Les chandeliers de Daniel Jausserant prennent des allures de reliques sanctifiées, ses immenses oiseaux aux allures de totem ou aux ailes déployées vous contemplent stoïquement à la manière de ceux qu’il a probablement observé en Camargue, les fleurs qu’il confectionne et dont le lyrisme évoque probablement ces mêmes fleurs que Daniel a vu auparavant sur les toiles peintes par Yvonne Guiol sa mère. L’assemblage de divers éléments métalliques, comme une mécanique, donne naissance à des objets parfois fonctionnels mais plus souvent poétiques, où chaque détail trouve sa place dans un ensemble harmonieux. Les soudures au laiton, délicates et précises, viennent sublimer ses patines d’acier, créant une alchimie entre la robustesse du métal et la douceur de la forme. Les surfaces, parfois travaillées à l’autogène, révèlent des textures subtiles, presque sensuelles, qui traduisent toute la maîtrise de l'artiste. Dans son travail, il détourne les objets du quotidien, les réinvente, les fusionne pour en faire des œuvres uniques.

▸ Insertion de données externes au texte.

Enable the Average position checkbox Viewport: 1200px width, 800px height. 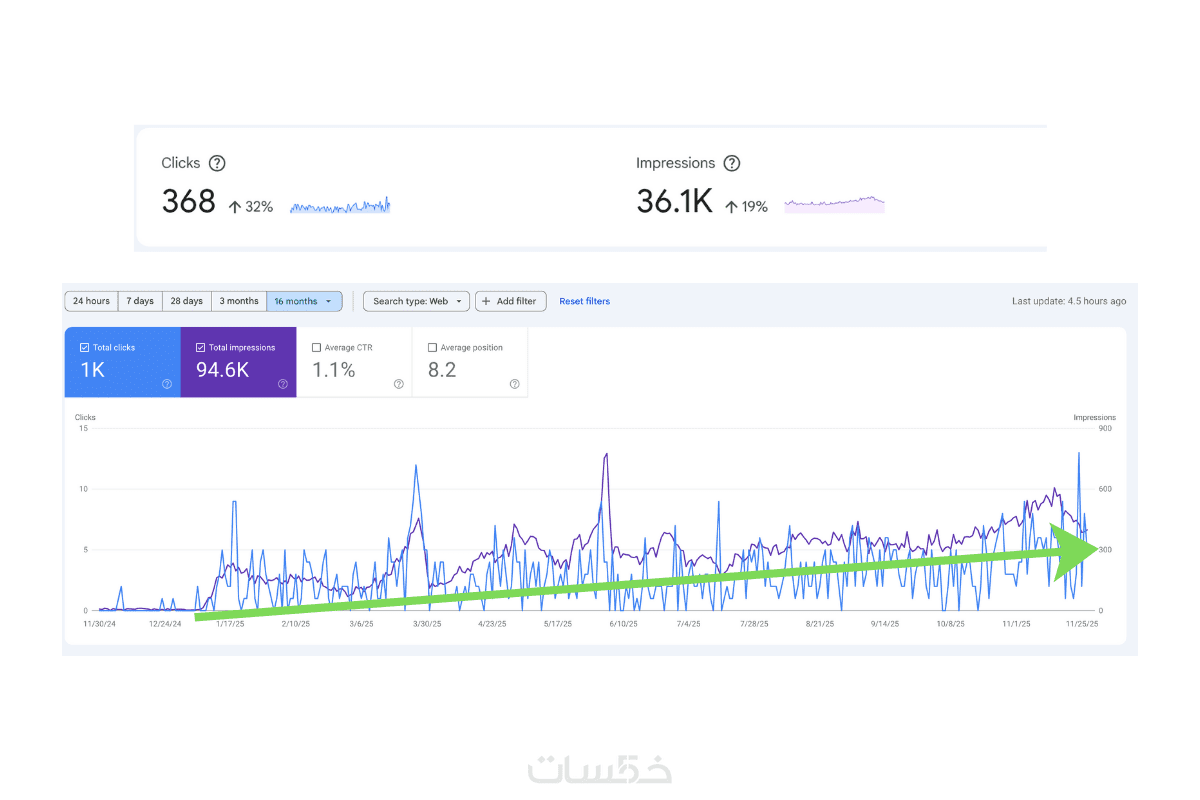[433, 348]
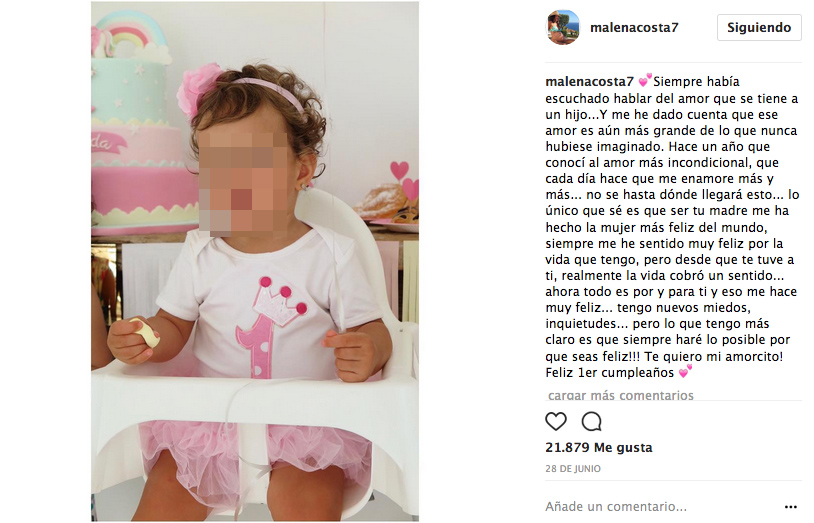The width and height of the screenshot is (814, 523).
Task: Open the malenacosta7 username in the caption
Action: tap(589, 82)
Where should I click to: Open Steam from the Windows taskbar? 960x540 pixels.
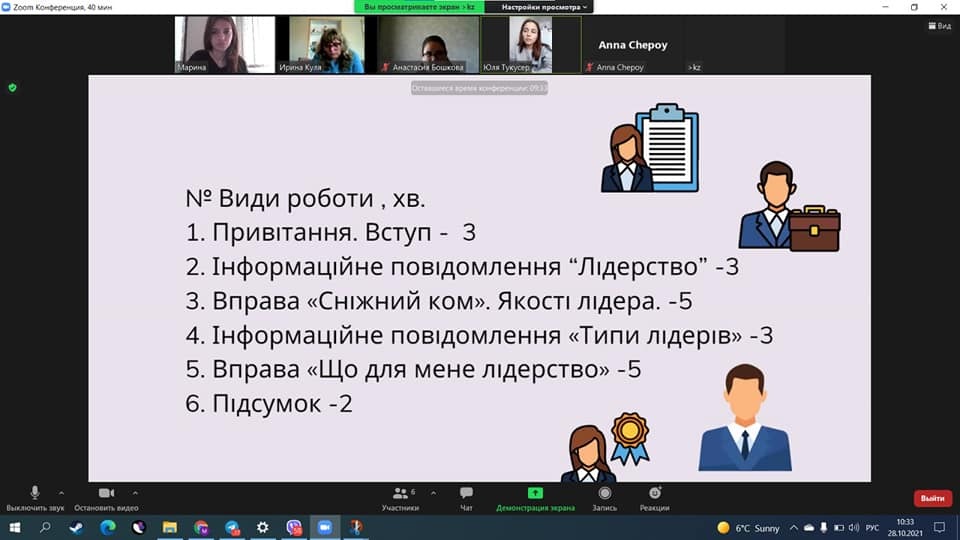click(77, 526)
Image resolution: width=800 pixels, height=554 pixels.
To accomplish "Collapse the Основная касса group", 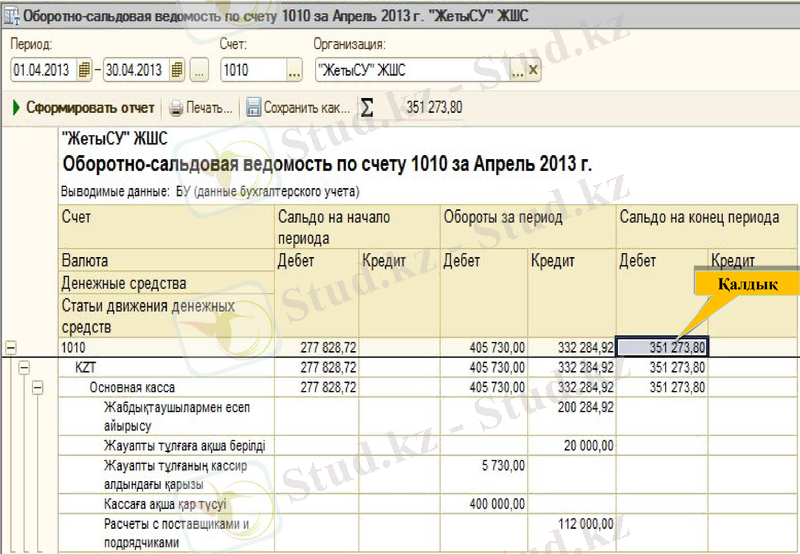I will [39, 386].
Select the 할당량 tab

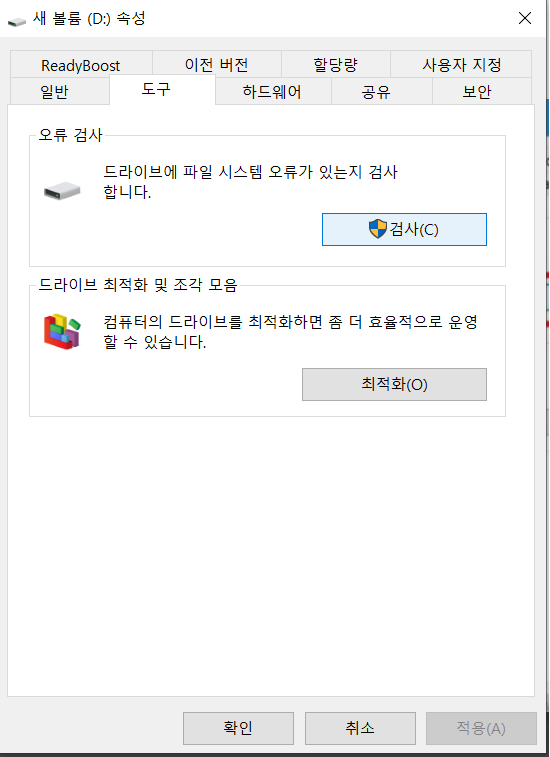(x=336, y=65)
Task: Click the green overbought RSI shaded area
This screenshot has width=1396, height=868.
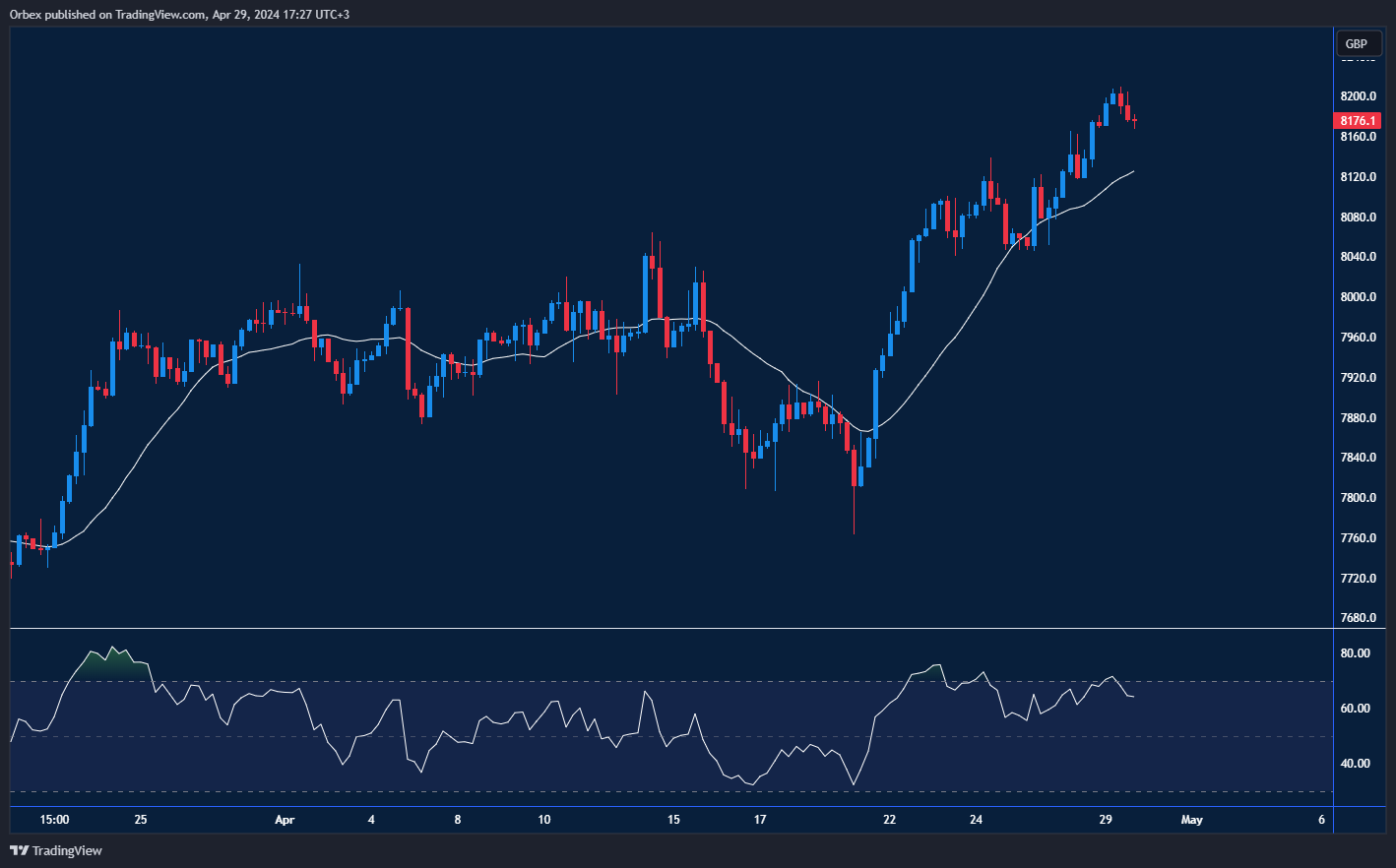Action: (x=108, y=666)
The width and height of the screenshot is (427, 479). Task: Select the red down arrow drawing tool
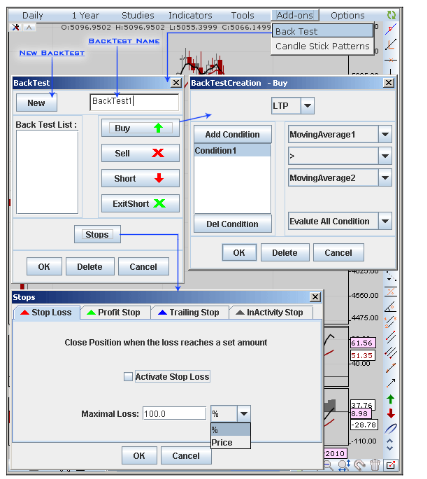click(391, 414)
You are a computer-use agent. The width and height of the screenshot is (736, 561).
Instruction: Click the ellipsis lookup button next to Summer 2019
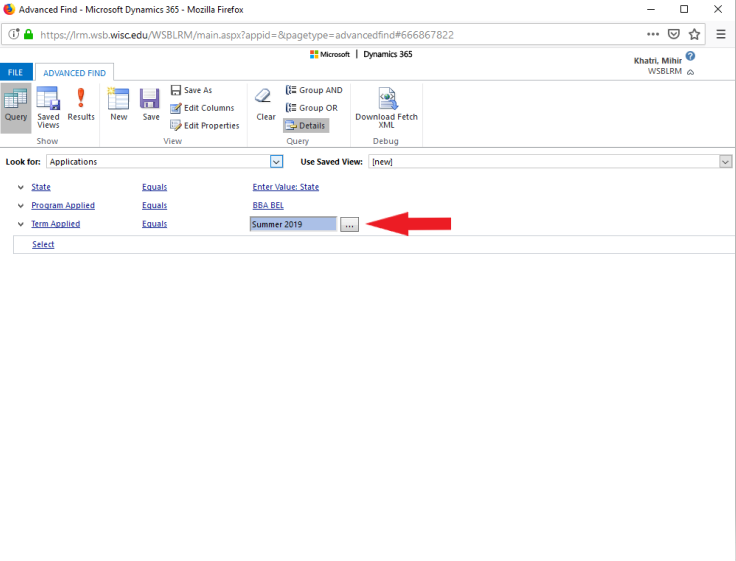349,225
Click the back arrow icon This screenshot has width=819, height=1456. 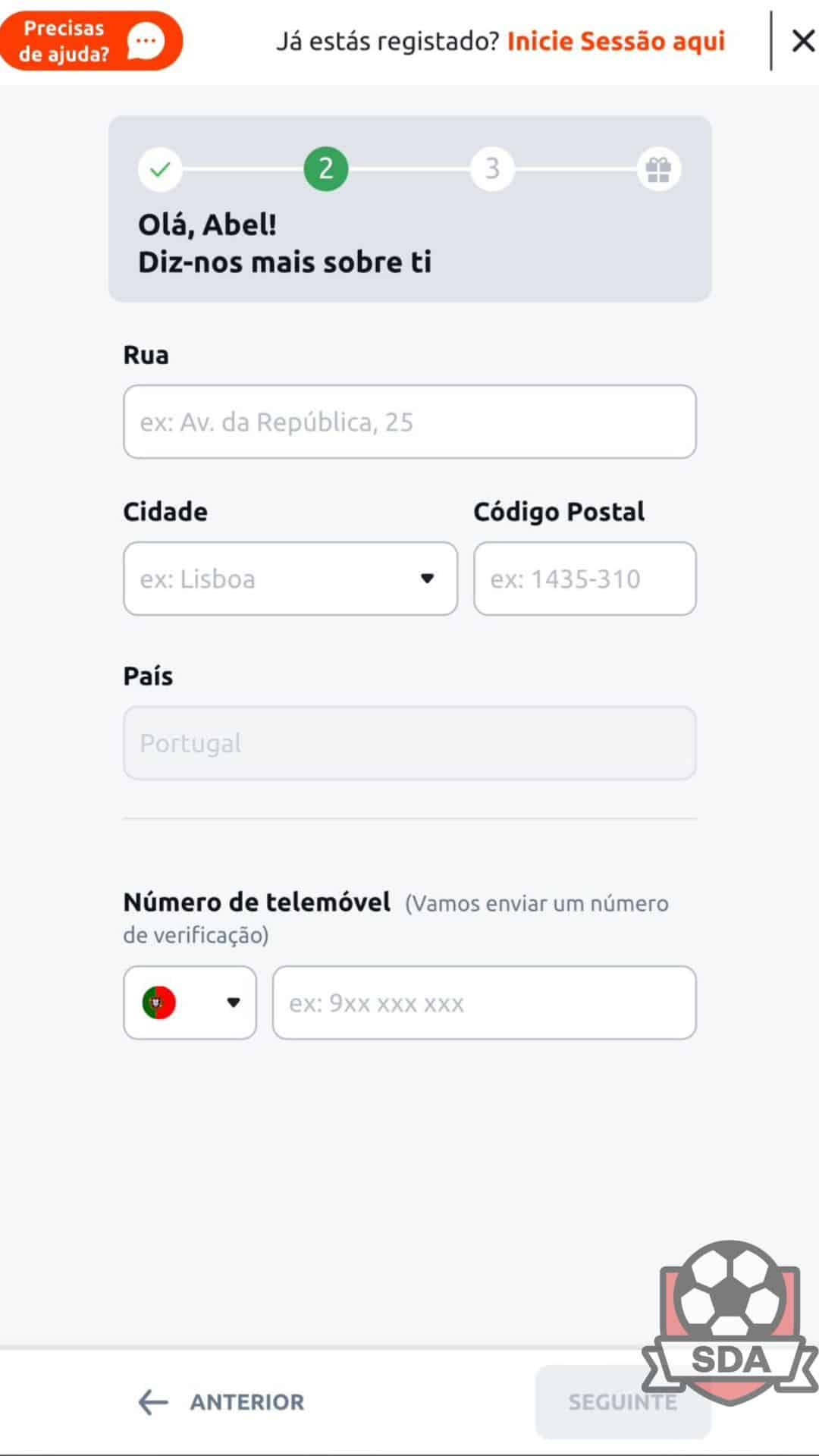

Pour Daniel, l'art n’est pas destiné à la galerie ni à la reconnaissance publique. Son œuvre est un territoire intime, un univers clos, qu’il se refuse d’exposer. Il rejette les propositions de galeristes parisiens, préférant garder son art pour lui seul. Ses oiseaux, ses chandeliers, ses fleurs, ses personnages, ses sculptures métalliques, sont avant tout des créations qui répondent à ses besoins intérieurs, des témoignages de son monde personnel. À travers elles, il réinvente un langage qui lui est propre, loin des regards extérieurs. C’est dans ce « silence » créatif, loin de l'agitation des expositions et des modes, que Daniel Jausserant laisse sa trace indélébile, affirmant sa singularité au cœur de l’Art Brut, dans une démarche sensorielle, instinctive et singulière tout comme le firent Claude Viseux, Albert Féraud ou encore Jean Tinguely ses ainés.